I will not tell you if instructors knew about this "money for nothing" solutions (or may be some knew but kept for themselves) but this situation is not an uncommon in the real research as well. Sometimes after a year of hard work comes an idea which solves the problem on 1--2 pages and renders useless 50 page paper already submitted.

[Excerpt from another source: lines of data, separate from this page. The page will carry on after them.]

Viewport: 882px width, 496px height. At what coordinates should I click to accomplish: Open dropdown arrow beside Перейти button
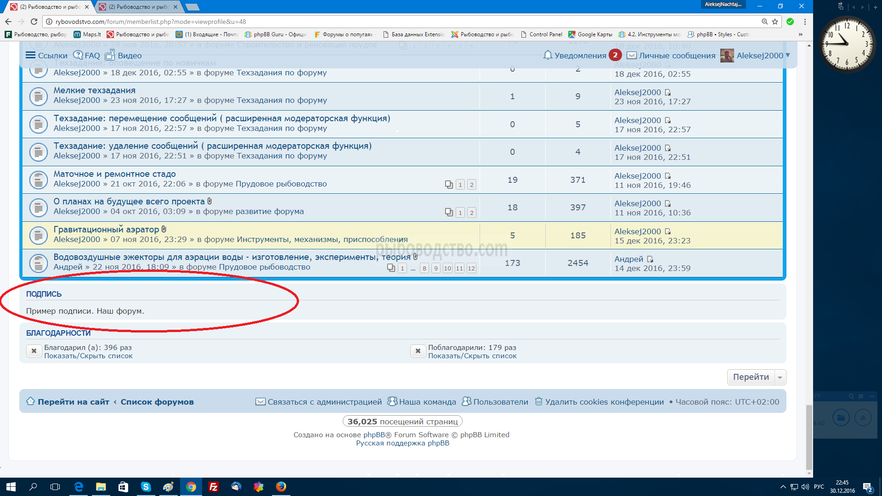click(x=780, y=378)
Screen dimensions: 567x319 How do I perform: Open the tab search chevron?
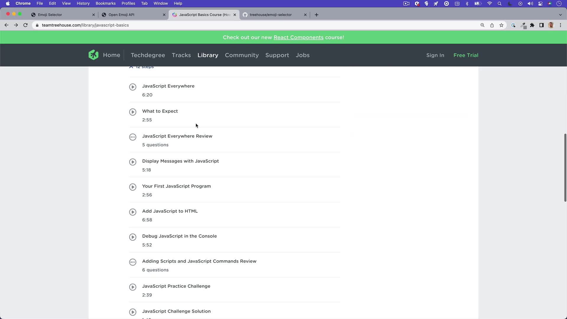coord(560,14)
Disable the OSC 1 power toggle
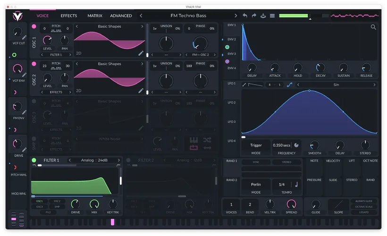Screen dimensions: 387x236 (34, 26)
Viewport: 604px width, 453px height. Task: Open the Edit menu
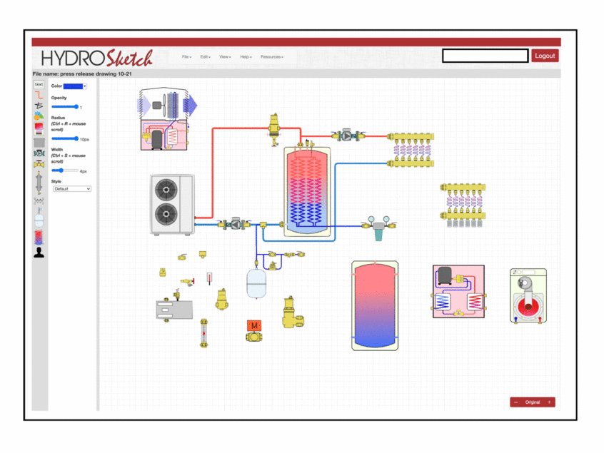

And then years after one understands that these 50 pages were relevant to another problem ...
J. Y. Yook made few mistakes uncritically applying formula (forgetting that the senior coefficient is not $1$ so that the r.h.e. must be divided by it.
\begin{equation*}
\left\{\begin{aligned}
&u'_1 t + u'_2 (t^2+1)= 0,\\
&u'_1 + u'_2 \cdot 2t= \frac{1}{t^2-1}.
\end{aligned}
\right.
\end{equation*}
Then
\begin{equation*}
\left\{\begin{aligned}
&u'_1=\frac{1}{t^2-1}-\frac{2t^2}{(t^2-1)^2},\\
&u'_2=\frac{t}{(t^2-1)^2}
\end{aligned}
\right.
\end{equation*}
and
\begin{align*}
&u_2 = \int \frac{t}{(t^2-1)^2}\,dt =-\frac{1}{2 (t^2-1)} +c_2, \text{substitution $z=t^2-1$}\\
&u_1 = \int \frac{1}{t^2-1}dt -\int \frac{2t^2}{(t^2-1)^2}dt=\int \frac{1}{t^2-1}dt + \int t\cdot d\left(\frac{1}{t^2-1}\right)= \frac{t}{t^2-1}+c_1
\end{align*}
where we integrated by parts in $u_1$. So
\begin{equation*}
y = u_1 t+ u_2 (t^2+1)= \frac{1}{2} +c_1 t+c_2 (t^2+1)
\end{equation*}
which is the general solution containing the partial solution.